Ismail R. al-Faruqi:
John L. Esposito
On May 24, 1986, the Muslim world and the academic community lost one of its most energetic, engaging, and active colleagues— Ismail al-Faruqi. I think he would be pleased by the characterization of his life as that of a mujahid, one who struggled in the path of Allah. Such a designation might well be applied to all faithful believers, but it seems especially fitting for one who struggled from his early years both as a Palestinian refugee and later as an Islamic activist. Certainly it would be fair to say that he saw himself as a scholar—activist in the service of Islam. His Palestinian roots, Arab heritage, and Islamic faith made the man and informed the life and work of the scholar. Issues of identity, authenticity, acculturation, and Western political and cultural imperialism, which are so significant today, were continual themes in his writing, though he addressed them differently at different stages in his life. As we will see, his early emphasis on Arabism as the vehicle of Islam was tempered by a later centrality accorded to the doctrine of tawhid (divine unity) as the foundation for faith, knowledge, and society.

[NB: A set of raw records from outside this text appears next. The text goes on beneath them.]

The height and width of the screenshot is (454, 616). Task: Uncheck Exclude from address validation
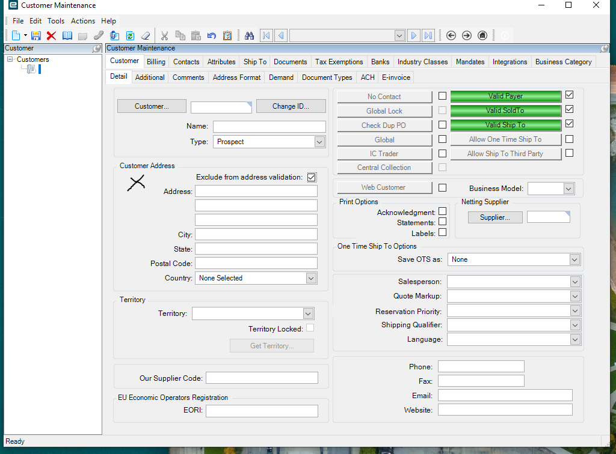(312, 177)
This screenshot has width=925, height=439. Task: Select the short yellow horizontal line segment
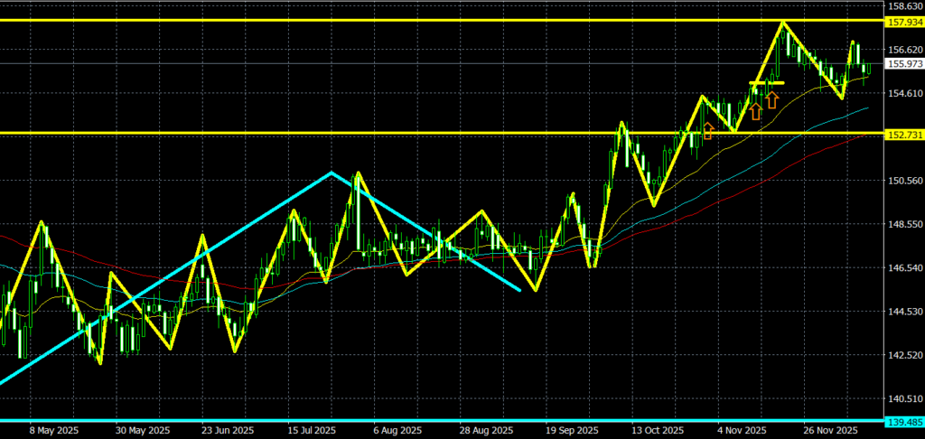(767, 83)
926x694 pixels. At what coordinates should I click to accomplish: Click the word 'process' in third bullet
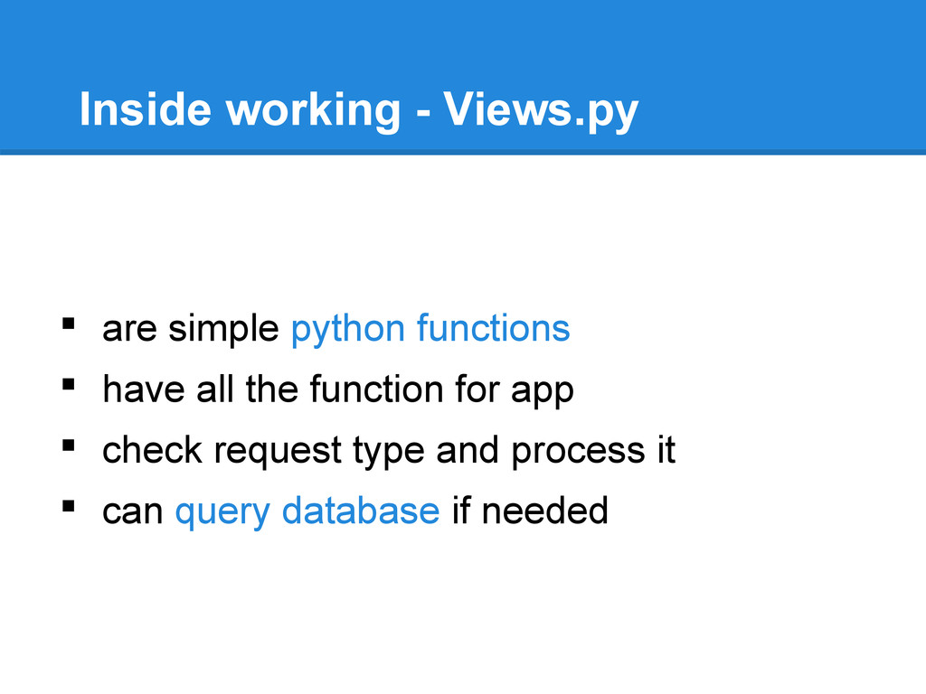coord(578,453)
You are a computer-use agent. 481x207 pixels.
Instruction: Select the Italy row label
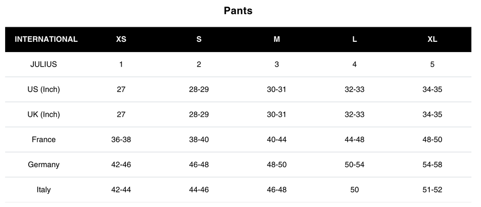coord(44,190)
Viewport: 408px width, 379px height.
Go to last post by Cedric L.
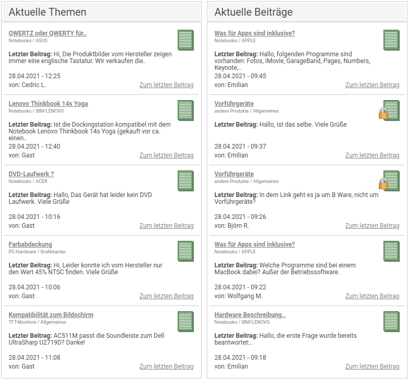click(167, 85)
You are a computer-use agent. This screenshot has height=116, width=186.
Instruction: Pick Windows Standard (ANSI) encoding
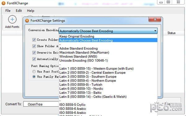point(108,56)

Ismail al-Faruqi was born into a well-established family in Jaffa in 1921. His education made him trilingual, at home in the language, music, literature, and other arts in Arabic, French, and English. He drew on these sources intellectually and aesthetically throughout his life. After an early traditional Islamic education at the mosque school, he attended a French Catholic school, College des Frères (Saint Joseph) in Palestine. This was followed by five years at the American University of Beirut, where he earned his bachelor's degree in 1941. Al-Faruqi entered government service and in 1945, at age twenty-four, became governor of Galilee; the future direction of his life seemed set. All came to an abrupt end with the creation of the State of Israel in 1948. Al-Faruqi became one of thousands of Palestinian refugees, emigrating with his family to Lebanon. Having jettisoned his career as an administrator, he turned with equal enthusiasm to academia. America became the training ground where he prepared himself by earning master's degrees at Indiana and Harvard universities and, in 1952, a doctorate in philosophy from the University of Indiana.